>> start

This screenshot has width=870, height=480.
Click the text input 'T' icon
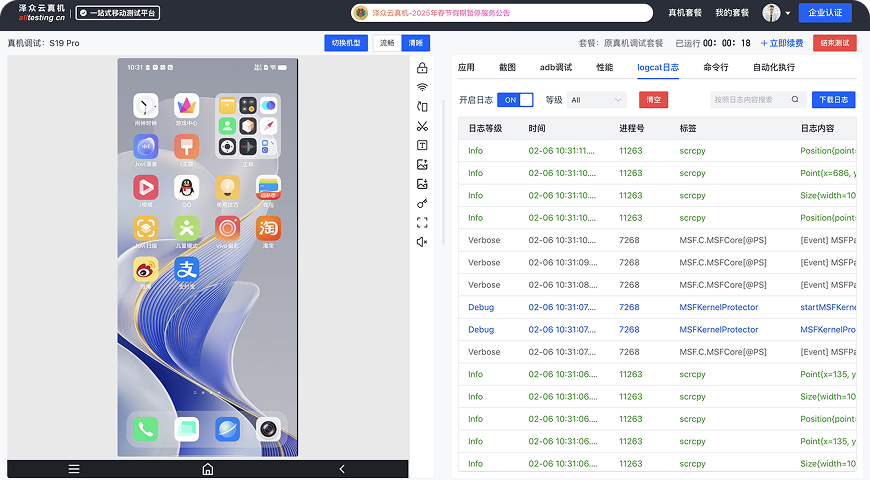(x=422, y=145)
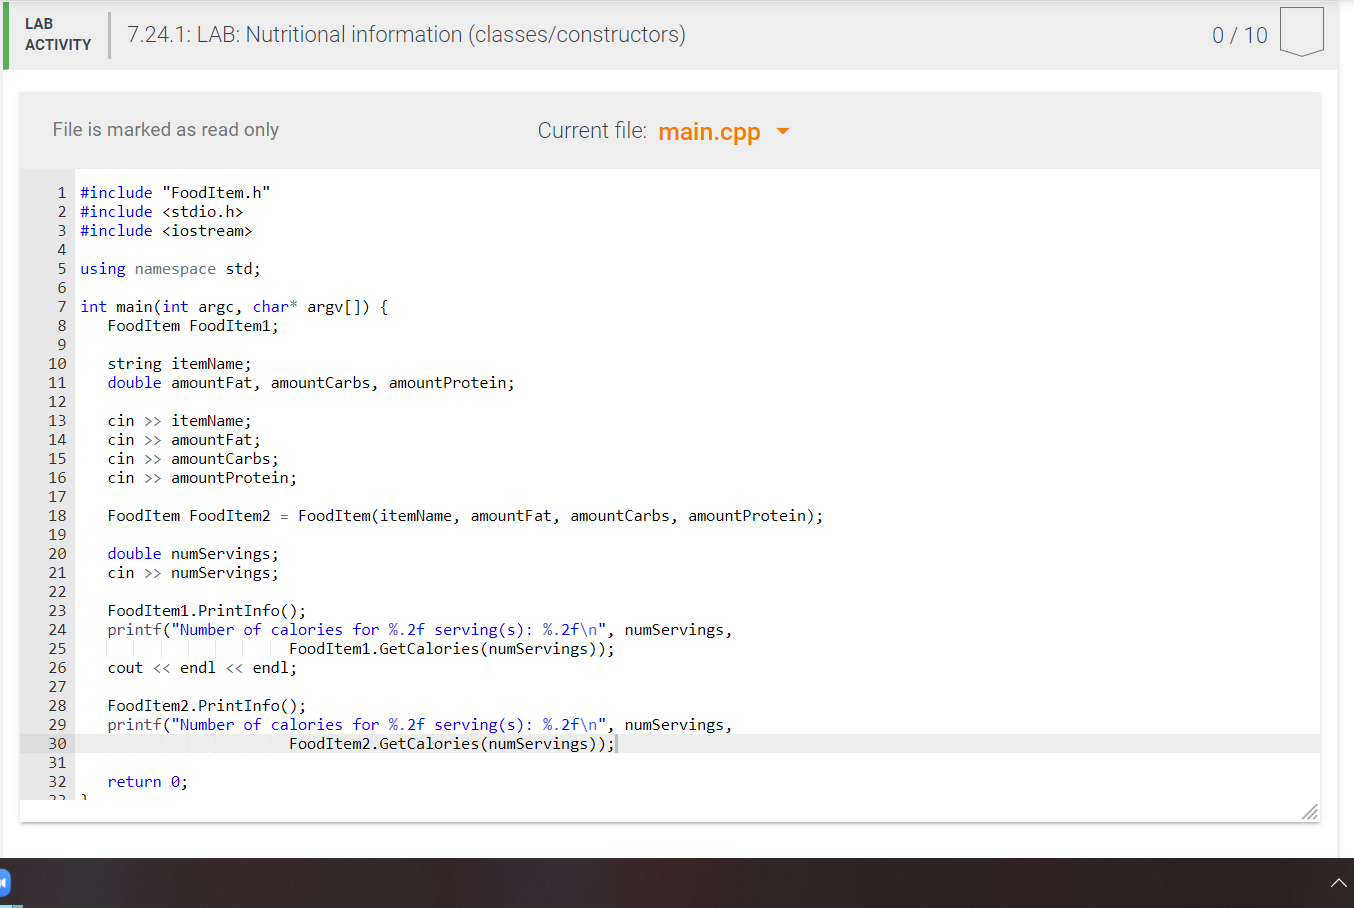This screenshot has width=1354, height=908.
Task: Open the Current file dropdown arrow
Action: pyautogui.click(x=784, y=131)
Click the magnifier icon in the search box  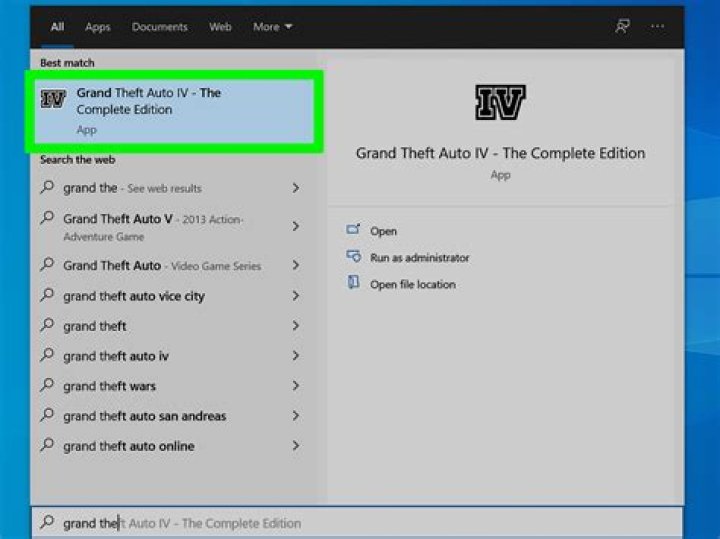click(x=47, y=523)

>> end
>> start

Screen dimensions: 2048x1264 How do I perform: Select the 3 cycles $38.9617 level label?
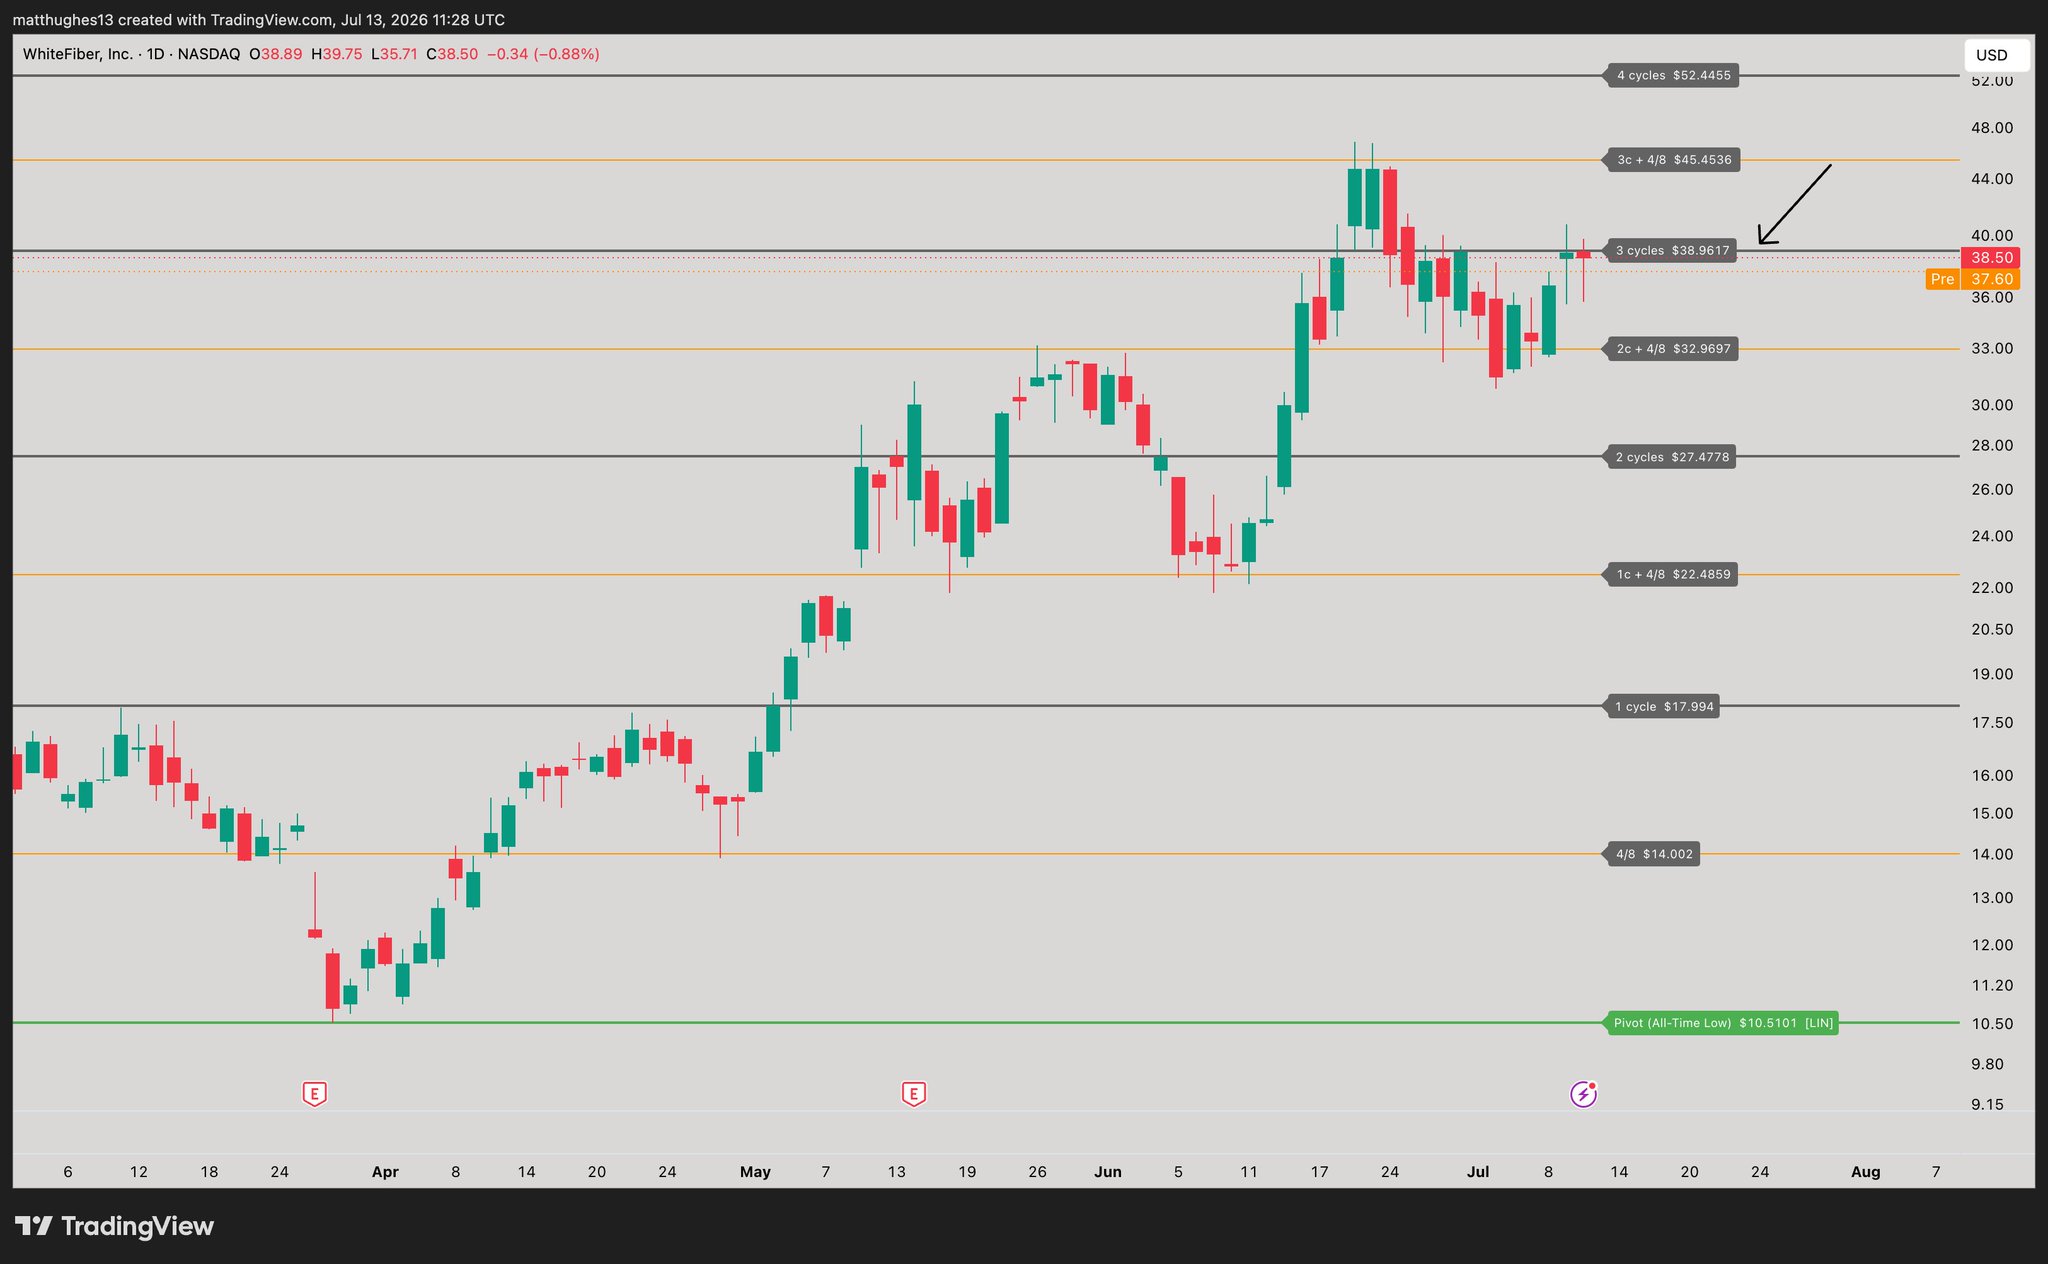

>> end

- **What you are asked to do**
Retype the listing lines starting with the line that contains "This screenshot has width=870, height=480." and going on through the line that contains "Action: pyautogui.click(x=784, y=131)", with no pictures in your answer.

- **Worked solution**
This screenshot has width=870, height=480.
Click the text input 'T' icon
(x=422, y=145)
This screenshot has width=1354, height=908.
Task: Open the Current file dropdown arrow
Action: pyautogui.click(x=784, y=131)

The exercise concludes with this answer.